Alistair Harper: Chickenhead of the Month

It’s been a long while since I awarded anyone the “Chickenhead of the Month” prize, but Alistair Harper comes to us from across the Atlantic with a stupidity that is simply too remarkable to let slip.

Alistair Harper knows nothing of the publishing industry. His whole thesis is wrong. How he got to be a Guardian blogger or paid to write is truly amazing. His charge — that “the chip on [Stephen] King’s shoulder as big as the vast American states that are usually his setting” — does not hold. I don’t believe that any author can truly control the nonsense that appears on book covers. Harper doesn’t seem to understand that once a manuscript is turned in, the author is often at the behest of marketing forces. Because the publishing industry is, you know, an industry. And an industry expects to sell products. Or does Harper honestly believe that the publishing industry is in this bookselling business for the philanthropy? If phrases like “words are his power” or “this book will cause you to sodomize a goat” will sell more units, then the publishers will put these words, however preposterous, on covers to sell books. And how is King being uncertain about the shelf life of his work egotistical? Newsflash to Harper: When it comes to nonfiction, King is often as subtle as a Bengal tiger running around Grand Central, and he would be the first to admit this. He is, as he mentioned in Danse Macabre, a self-described “burgers and fries of literature.” And had Harper even bothered to read the introduction to Blaze, for crying out loud a few pages he could have flipped through in a bookstore*, a book that this sad illiterate hasn’t even bothered to examine, he’d realize that King extensively rewrote the book. This hardly a case of a manuscript merely being “dusted off.” And how is it egotistical exactly to want to finish a series when a million readers — many of whom have written King letters and expressed hopes that he would finish, as indicated in the same introduction that Harper quotes from — clamor for it? Has it not occurred to Harper that King simply cannot stop writing? That isn’t egotistical. That’s the mark of a hypergraphic personality.
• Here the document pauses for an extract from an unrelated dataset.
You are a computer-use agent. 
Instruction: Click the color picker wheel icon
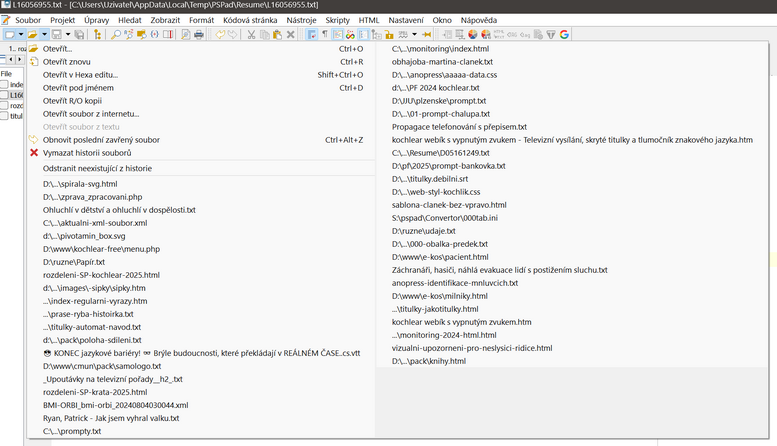coord(473,34)
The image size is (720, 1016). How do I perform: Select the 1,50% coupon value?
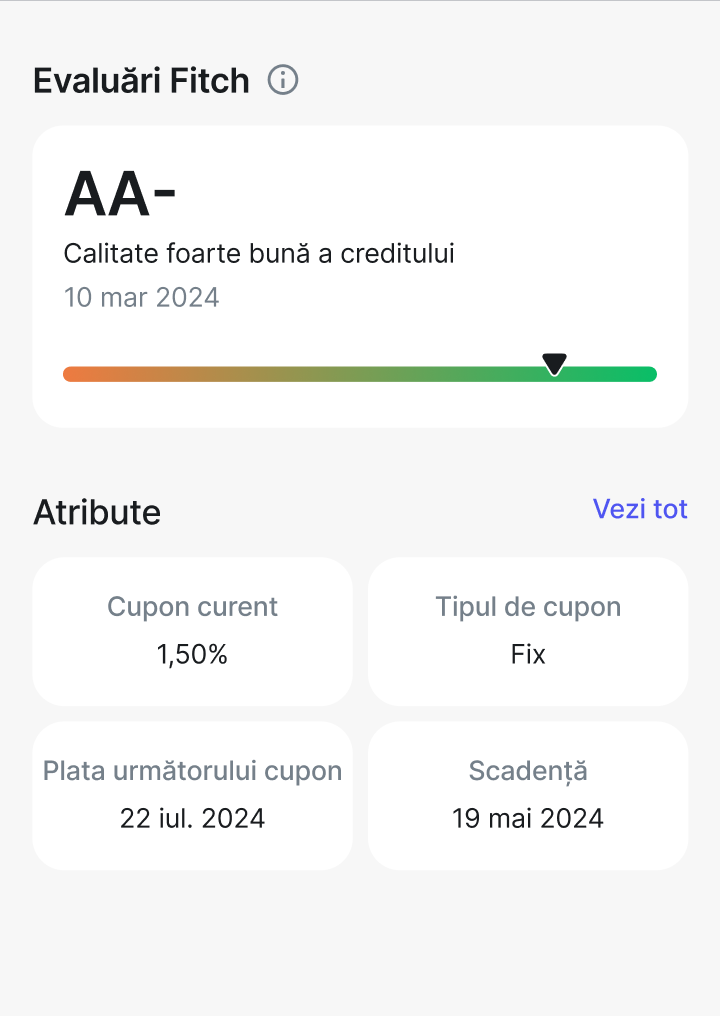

If Harper hates King, he should simply be honest and say so. But in hiding behind this “Stephen King has an ego” gambit, he attempts to pretend, like some bumbling teenager trying to figure out how to open up a golden Trojan package but too afraid to ask for help, that it’s about King the person and not King the writer. This is hubris of the first order. It’s the kind of thing you expect from 1600 Pennsylvania, not 119 Farringdon Road

* — The UK edition likewise possesses an introduction by King. If it is different from the US edition, please feel free to correct me.